Bus Rapid Transit (BRT) service in collaboration with the office of the Khyber Pakhtunkhwa Ombudsperson for Protection Against Harassment of Women at the Workplace on Monday, November 30, outfitted the service’s vehicles with anti-harassment posters as part of an initiative to facilitate a safe environment for female commuters as well as to raise awareness of harassment laws amongst the general public.

The posters display Section 509 of the Pakistan Penal Code which states that “whoever, intending to insult the modesty of any woman, utters any word, makes any sound or gesture, or exhibits any object, intending that such word or sound shall be heard, or that such gesture or object shall be seen, by such woman, or intrudes upon the privacy of such woman, shall be punished.”

As part of the initiative, educational video messages in Urdu and Pashto will also be played in the buses and at BRT terminals. Furthermore, male passengers were discouraged from occupying seats designated for women.

Minor girl allegedly killed, raped by father

Khairpur police have launched an investigation into the mysterious death of 13-year-old Kamul Gopang who, according to her mother Sahab Khatoon, was allegedly subjected to repeated sexual assault by her father Koral Gopang in Alam Khan Gopal village. Reportedly, Koral had strangled his daughter to death when Sahab had discovered that he had raped the teen and alerted others to the assault. However, initial reports claim that both parents had initially termed their daughter’s death a suicide, and refused an autopsy. Khairpur police were able to gain custody of the deceased and shifted the body to a hospital for the postmortem examination to determine the cause of death, as well as whether or not she had been molested.
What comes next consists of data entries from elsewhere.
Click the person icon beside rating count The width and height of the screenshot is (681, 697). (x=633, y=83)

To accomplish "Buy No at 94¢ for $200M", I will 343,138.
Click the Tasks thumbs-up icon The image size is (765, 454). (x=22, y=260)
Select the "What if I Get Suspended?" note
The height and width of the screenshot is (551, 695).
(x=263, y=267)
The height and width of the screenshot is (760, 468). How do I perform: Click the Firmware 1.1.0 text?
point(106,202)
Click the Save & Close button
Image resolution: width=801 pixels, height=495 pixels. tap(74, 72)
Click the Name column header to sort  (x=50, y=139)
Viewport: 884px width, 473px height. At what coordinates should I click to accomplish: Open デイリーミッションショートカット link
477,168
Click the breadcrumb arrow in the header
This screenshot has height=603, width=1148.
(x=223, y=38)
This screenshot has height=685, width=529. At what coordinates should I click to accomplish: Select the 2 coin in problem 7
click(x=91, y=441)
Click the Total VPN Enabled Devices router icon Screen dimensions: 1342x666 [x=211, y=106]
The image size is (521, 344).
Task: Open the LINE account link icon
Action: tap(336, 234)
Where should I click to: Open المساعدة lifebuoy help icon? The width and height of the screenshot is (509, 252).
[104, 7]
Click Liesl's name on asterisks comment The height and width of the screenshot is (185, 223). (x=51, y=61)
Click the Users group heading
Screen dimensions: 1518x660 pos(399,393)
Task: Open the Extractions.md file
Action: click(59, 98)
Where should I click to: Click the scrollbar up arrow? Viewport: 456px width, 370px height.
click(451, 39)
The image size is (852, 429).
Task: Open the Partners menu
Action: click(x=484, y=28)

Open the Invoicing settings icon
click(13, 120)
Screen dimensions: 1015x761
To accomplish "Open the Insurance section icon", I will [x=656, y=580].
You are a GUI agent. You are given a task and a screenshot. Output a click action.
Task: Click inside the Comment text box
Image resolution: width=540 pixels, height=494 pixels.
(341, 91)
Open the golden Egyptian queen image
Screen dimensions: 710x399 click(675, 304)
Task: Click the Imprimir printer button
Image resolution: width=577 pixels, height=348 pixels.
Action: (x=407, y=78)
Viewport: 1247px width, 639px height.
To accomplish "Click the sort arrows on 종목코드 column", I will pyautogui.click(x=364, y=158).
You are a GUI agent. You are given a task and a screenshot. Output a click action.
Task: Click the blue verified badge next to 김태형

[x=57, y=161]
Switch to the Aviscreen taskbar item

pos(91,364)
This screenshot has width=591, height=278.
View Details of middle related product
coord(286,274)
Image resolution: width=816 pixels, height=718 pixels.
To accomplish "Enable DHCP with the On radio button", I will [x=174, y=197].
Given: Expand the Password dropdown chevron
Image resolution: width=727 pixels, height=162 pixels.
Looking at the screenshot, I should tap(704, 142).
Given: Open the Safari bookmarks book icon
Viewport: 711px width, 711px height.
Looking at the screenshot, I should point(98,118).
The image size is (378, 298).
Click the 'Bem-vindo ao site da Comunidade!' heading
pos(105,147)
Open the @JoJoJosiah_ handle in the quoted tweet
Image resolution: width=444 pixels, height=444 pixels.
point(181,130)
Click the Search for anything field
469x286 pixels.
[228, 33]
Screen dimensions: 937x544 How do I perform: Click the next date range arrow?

Afghan minors shifted from prison to children’s home

The Sindh government on Saturday, November 28, committed 16 Afghan children previously imprisoned in Sukkur Jail to a children’s remand home in Karachi, while talks are underway with the Afghan consul general for the minors’ repatriation to their home country. The children were between the ages of six and 14, and five adults were booked under Section 14 of the Foreigners Act nearly by the Kashmore-Khandkot police two weeks ago for illegally crossing the border into Pakistan. On November 21, a judicial magistrate had sent the illegal immigrants to judicial custody.